(Screenshot grounding data)
□ □ □ □ □ □ □
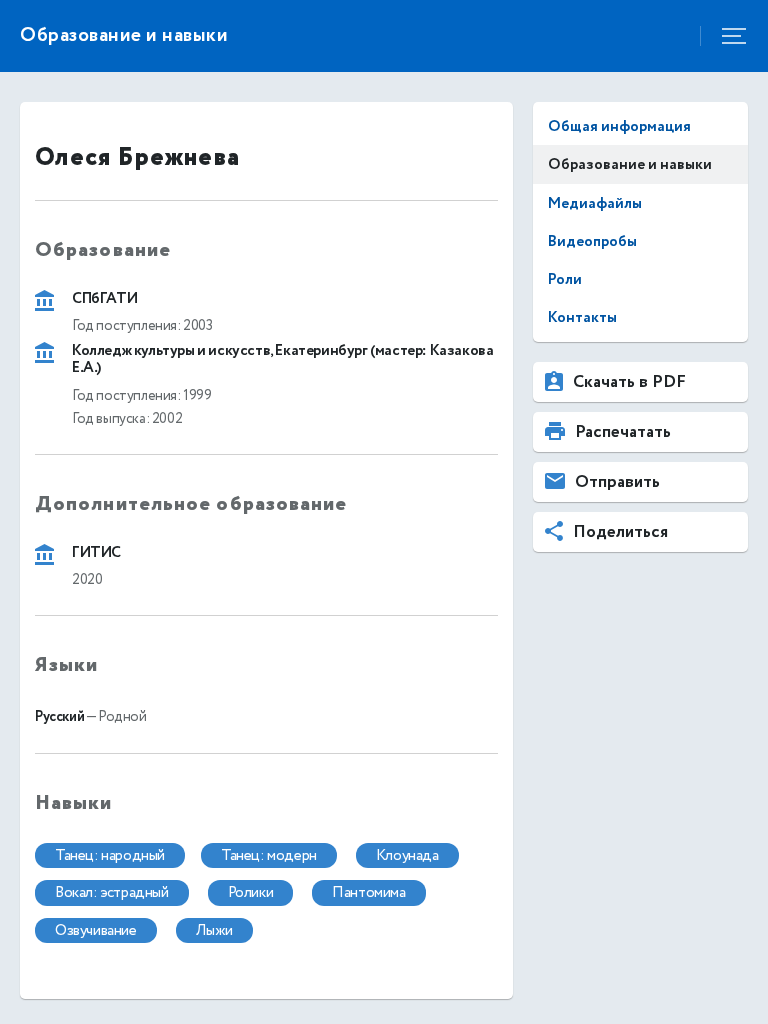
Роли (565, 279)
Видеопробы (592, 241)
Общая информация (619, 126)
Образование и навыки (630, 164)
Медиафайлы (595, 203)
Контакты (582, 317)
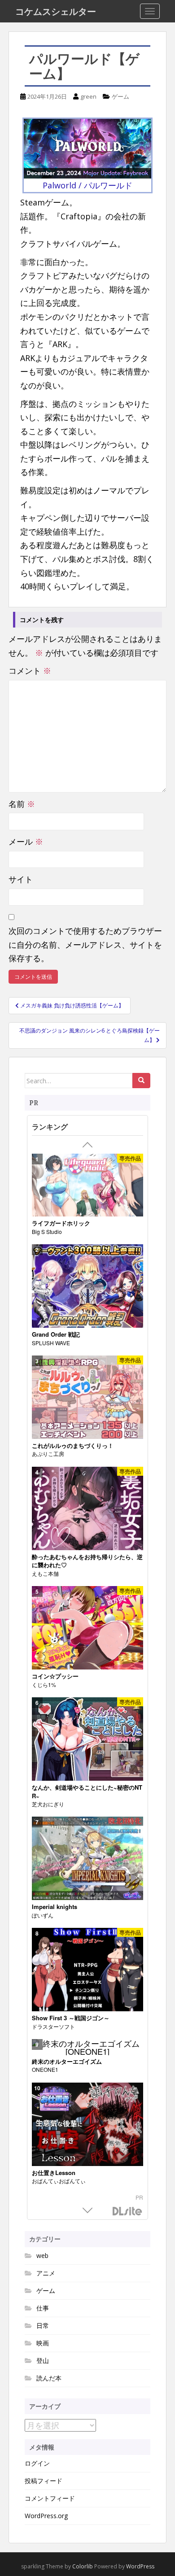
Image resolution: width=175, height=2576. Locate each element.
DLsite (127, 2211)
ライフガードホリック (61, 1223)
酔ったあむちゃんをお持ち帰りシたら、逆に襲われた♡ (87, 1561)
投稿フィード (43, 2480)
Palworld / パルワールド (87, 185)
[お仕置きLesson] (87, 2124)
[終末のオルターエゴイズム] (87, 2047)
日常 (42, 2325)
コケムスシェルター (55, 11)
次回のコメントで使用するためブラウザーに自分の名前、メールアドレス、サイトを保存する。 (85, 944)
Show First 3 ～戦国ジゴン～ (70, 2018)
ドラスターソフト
□ □ □ □ □ □ □
PROMPT:
Could you transcribe all of the data exactly, keeping every picture out of the copy?

RESULT OF THE TASK:
Роли (565, 279)
Видеопробы (592, 241)
Общая информация (619, 126)
Образование и навыки (630, 164)
Медиафайлы (595, 203)
Контакты (582, 317)
Image resolution: width=175, height=2576. Locate each element.
DLsite (127, 2211)
ライフガードホリック (61, 1223)
酔ったあむちゃんをお持ち帰りシたら、逆に襲われた♡ (87, 1561)
投稿フィード (43, 2480)
Palworld / パルワールド (87, 185)
[お仕置きLesson] (87, 2124)
[終末のオルターエゴイズム] (87, 2047)
日常 (42, 2325)
コケムスシェルター (55, 11)
次回のコメントで使用するためブラウザーに自分の名前、メールアドレス、サイトを保存する。 (85, 944)
Show First 3 ～戦国ジゴン～ (70, 2018)
ドラスターソフト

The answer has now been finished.